*WHAT YOU HAVE TO DO*. Report the number of lines below in which the word "right" occurs. Nothing else is needed.

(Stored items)
------
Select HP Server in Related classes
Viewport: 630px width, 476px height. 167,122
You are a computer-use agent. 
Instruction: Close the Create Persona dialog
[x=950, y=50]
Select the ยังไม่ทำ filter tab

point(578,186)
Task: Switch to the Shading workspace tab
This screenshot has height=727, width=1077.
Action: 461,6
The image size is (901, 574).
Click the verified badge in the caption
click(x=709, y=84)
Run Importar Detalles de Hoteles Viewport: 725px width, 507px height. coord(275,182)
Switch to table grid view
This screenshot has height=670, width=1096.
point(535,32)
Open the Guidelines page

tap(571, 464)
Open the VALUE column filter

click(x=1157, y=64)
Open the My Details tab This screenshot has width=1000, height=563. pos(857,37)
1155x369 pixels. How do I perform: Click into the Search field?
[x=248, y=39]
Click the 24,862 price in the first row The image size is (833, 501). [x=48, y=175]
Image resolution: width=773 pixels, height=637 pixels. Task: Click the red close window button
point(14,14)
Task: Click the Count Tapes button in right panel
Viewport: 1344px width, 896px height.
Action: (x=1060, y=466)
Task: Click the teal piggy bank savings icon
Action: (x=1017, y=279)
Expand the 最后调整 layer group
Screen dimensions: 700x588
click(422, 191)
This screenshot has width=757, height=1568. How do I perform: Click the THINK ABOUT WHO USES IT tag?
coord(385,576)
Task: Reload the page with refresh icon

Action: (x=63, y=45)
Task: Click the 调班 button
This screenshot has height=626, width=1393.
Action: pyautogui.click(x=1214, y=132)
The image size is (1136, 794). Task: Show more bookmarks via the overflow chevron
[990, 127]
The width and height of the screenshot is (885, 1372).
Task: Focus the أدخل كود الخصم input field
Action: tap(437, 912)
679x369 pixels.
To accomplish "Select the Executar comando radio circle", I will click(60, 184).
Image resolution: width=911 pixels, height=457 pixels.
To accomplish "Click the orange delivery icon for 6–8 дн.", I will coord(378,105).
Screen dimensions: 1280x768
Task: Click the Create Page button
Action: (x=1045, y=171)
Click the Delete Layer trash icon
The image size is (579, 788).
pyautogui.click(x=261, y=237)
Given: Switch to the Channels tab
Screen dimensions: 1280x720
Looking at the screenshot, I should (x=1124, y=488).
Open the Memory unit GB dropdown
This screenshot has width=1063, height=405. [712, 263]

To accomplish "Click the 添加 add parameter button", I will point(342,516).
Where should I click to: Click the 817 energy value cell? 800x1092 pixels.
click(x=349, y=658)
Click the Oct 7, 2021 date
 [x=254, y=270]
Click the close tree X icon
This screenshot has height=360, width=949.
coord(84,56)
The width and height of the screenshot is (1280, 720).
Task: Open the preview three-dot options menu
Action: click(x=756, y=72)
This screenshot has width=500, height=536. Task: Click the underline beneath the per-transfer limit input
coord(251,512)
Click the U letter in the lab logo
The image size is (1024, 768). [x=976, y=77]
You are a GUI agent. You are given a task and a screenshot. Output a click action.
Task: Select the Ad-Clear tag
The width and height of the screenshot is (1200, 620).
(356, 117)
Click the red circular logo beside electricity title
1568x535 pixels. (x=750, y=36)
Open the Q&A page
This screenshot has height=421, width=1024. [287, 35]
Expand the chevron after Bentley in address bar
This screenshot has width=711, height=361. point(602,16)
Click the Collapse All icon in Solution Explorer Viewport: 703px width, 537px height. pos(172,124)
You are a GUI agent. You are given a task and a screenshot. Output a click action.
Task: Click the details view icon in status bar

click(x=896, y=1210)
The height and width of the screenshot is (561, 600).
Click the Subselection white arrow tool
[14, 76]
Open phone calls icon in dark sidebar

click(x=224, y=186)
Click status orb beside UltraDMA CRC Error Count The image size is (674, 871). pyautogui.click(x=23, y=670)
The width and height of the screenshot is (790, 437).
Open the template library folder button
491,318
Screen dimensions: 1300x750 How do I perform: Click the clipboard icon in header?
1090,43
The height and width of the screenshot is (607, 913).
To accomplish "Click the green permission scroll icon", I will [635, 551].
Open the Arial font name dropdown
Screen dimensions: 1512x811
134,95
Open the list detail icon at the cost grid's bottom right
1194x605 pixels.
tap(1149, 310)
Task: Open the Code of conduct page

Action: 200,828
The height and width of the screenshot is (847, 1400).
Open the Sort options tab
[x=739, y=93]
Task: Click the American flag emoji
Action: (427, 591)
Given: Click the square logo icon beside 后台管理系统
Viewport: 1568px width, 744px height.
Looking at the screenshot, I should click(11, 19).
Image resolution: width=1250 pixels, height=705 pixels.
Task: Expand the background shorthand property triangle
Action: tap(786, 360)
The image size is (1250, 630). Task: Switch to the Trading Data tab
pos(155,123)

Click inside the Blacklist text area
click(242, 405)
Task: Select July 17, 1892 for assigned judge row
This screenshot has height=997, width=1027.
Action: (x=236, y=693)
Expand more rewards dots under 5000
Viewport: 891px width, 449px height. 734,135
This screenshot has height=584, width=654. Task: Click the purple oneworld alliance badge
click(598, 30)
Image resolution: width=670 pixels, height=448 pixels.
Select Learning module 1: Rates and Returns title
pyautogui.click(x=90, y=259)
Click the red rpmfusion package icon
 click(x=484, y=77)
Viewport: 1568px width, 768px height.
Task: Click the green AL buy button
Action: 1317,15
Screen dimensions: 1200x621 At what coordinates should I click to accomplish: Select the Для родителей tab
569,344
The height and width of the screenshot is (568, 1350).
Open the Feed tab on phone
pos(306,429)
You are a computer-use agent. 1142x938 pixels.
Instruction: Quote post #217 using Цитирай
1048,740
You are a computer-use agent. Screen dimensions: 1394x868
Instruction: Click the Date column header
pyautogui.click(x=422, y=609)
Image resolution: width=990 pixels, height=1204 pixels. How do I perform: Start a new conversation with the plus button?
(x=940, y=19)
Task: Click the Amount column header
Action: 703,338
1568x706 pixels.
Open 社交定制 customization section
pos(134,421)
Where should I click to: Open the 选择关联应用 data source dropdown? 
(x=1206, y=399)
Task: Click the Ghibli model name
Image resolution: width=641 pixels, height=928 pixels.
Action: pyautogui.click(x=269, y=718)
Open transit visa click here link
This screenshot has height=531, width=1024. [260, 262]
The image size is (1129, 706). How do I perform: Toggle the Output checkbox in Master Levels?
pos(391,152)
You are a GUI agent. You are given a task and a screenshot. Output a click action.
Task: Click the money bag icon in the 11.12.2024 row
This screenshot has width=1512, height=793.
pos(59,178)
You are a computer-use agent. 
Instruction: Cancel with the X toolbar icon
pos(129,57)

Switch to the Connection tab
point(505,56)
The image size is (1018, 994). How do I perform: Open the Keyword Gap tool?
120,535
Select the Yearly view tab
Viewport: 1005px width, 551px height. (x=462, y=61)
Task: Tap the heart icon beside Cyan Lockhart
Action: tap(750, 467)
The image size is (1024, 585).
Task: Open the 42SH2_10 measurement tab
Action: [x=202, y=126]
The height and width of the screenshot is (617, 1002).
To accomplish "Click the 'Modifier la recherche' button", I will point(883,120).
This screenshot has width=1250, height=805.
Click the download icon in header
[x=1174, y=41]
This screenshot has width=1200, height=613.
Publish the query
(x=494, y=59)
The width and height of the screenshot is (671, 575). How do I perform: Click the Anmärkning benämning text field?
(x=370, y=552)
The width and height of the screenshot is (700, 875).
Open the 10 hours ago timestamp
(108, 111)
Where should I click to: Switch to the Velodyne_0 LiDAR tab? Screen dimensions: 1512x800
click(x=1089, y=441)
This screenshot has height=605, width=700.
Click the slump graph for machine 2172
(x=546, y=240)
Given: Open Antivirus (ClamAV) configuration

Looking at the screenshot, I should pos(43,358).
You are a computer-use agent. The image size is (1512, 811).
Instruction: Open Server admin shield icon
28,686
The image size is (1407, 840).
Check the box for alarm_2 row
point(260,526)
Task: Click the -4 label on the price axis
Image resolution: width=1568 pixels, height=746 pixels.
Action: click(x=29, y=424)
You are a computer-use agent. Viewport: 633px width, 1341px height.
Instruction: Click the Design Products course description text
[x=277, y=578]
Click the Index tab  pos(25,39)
------
*REPLY TO THE TASK*. 2